**Problems to work on:**
• A. Reproduce the noise-cancelling muffler passage word for word, starting at "Description" and ending at "See, e.g., JP-A-02234599.".
• B. Carry on the description of active noise-cancelling muffler systems from the point where it stops.

**Passage provided:**
· · · · ·
In an active control noise-cancelling muffler system, a substantially complete acoustic and mechanical decoupling of the noise-cancelling signal pipe from the gas exhaust pipe (13) is achieved. The noise-cancelling signal delivery pipe is physically isolated and separate from the gas exhaust pipe, and is mounted separately. The outlet ends of both pipes are essentially coplanar. Using pressure sensors (17, 18) on the tubes, the system also accurately and continuously electronically replicates the mixing of the exhaust noise and the noise-cancelling acoustic energy that goes on in the space immediately beyond the two outlets. This electronic signal is a useful alternative for a direct measure of the resultant two acoustic waves when they mix in the space beyond the tube outlets, and allows the system to continuously estimate the degree of success of noise cancellation without having to measure it directly when impractical. The system (30) uses measures of pressure (17, 18) and temperature (36, 37) of the two tubes to continuously adjust a transducer drive signal that drives the sum of the pressures at the two tube outlets toward zero. An advantageous algorithm for the control process is identified.

Description

This invention relates to internal combustion engine exhaust gas systems.
Active noise-cancelling muffler systems used with internal combustion engines typically include means for monitoring selected parameters of the exhaust system and gas flow; and using the parameters, developing a noise-cancelling acoustic waveform. The "counter-acoustic wave" typically is formed first as an electrical waveform generated by a controller. The controller may be a computer or chip driver connected to an amplifier for a transducer that generates the cancelling signal. The cancelling wave and the exhaust gas energy continuously subtractively combine to effect the desired noise reduction. See, e.g., JP-A-02234599.
· · · · ·
Word and item position data
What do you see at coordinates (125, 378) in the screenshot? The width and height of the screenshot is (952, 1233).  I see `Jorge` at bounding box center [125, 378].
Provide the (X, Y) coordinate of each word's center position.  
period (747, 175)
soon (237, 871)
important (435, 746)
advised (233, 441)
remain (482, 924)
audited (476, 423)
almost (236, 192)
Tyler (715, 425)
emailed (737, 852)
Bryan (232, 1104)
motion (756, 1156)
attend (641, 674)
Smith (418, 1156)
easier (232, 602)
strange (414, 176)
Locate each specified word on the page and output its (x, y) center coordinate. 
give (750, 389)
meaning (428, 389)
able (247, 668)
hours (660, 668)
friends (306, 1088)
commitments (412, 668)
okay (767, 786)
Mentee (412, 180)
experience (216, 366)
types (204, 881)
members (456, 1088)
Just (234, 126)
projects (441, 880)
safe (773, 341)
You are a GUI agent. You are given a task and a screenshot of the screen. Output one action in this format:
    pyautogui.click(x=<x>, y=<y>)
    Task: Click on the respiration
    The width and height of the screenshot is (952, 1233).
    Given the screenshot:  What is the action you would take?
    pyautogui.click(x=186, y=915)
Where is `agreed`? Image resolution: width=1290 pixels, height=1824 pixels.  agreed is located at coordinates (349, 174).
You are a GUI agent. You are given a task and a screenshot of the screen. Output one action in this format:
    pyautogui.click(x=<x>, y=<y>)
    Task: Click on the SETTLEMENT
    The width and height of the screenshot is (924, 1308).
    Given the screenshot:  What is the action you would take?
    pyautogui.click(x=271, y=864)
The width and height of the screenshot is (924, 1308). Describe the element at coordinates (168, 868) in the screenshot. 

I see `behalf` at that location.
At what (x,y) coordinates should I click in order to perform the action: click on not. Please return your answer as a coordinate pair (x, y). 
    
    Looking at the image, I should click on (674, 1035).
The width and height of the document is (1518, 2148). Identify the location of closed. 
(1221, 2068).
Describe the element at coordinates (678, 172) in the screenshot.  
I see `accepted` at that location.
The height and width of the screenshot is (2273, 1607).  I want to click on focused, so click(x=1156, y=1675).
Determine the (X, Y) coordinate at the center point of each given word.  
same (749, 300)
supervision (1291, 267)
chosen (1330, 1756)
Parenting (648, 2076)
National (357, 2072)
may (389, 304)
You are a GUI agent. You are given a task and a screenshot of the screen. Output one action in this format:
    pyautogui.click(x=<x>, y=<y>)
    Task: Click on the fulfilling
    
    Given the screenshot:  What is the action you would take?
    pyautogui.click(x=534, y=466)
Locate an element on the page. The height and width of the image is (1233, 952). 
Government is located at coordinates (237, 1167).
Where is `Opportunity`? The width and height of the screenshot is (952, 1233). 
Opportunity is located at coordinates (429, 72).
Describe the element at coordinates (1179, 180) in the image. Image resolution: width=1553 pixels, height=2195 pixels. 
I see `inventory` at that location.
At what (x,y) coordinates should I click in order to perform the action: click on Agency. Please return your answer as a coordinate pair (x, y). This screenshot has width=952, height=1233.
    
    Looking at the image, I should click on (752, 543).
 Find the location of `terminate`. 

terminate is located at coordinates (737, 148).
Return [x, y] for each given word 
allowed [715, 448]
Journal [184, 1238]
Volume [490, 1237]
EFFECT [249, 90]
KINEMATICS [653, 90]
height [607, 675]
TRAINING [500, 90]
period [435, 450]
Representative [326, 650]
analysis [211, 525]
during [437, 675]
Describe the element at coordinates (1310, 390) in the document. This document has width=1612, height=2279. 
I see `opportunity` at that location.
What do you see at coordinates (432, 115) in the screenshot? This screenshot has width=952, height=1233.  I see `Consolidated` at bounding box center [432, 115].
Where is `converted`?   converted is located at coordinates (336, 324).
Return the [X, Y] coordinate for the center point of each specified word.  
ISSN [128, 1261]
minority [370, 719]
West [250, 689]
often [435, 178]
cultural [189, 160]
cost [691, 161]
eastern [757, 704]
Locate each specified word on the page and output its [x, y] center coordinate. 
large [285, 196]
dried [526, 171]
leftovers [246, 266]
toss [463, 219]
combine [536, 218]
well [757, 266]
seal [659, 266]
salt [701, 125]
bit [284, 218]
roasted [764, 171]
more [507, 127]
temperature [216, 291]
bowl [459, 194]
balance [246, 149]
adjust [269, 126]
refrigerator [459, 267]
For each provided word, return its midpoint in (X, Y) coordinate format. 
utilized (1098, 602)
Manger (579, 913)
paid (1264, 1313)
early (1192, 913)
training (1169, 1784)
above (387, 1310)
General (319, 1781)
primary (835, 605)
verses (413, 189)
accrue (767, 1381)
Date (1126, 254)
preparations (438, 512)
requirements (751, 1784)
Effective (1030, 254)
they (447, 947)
· · · · ·
**Responses:**
• A.
Description

This invention relates to internal combustion engine exhaust gas systems.
Active noise-cancelling muffler systems used with internal combustion engines typically include means for monitoring selected parameters of the exhaust system and gas flow; and using the parameters, developing a noise-cancelling acoustic waveform. The "counter-acoustic wave" typically is formed first as an electrical waveform generated by a controller. The controller may be a computer or chip driver connected to an amplifier for a transducer that generates the cancelling signal. The cancelling wave and the exhaust gas energy continuously subtractively combine to effect the desired noise reduction. See, e.g., JP-A-02234599.

• B.
In active noise-cancelling muffler systems, it is necessary to control the noise-cancelling acoustic signal both spatially and temporally so that the negative-going pulses of the cancelling wave coincide with the positive-going pulses of the exhaust gasses. The prior art teaches a variety of control strategies, using various physical structures to contain the transducer and launch the counter-acoustic wave. However, the physical design of the systems as well as the efficiency of the control signal leave much to be desired in terms of cost and reliability.
The controller requires accurate information as to the upstream exhaust gas reference pressure in order to generate a useful transducer input signal. One problem with many such systems of the prior art is that acoustic or mechanical coupling occurs between the counter-acoustic wave generator and the exhaust system of the IC engine. Readings of the exhaust gas reference pressure that are perturbed by mechanical or acoustical coupling from the noise cancelling apparatus, complicate the controller's function by requiring more complex and time-consuming computations to compensate for the perturbations. If the actual on-going reference gas pressure fluctuations is substantially obscured by such perturbations, the functionality of the system may be defeated altogether.
A continuously effective noise reduction system requires constant adjusting of the cancelling waveform to changing conditions which include exhaust temperature, frequency and amplitude. Ideally, despite the changing conditions, the exhaust gas acoustic energy is driven by the cancelling waveform toward zero at all times.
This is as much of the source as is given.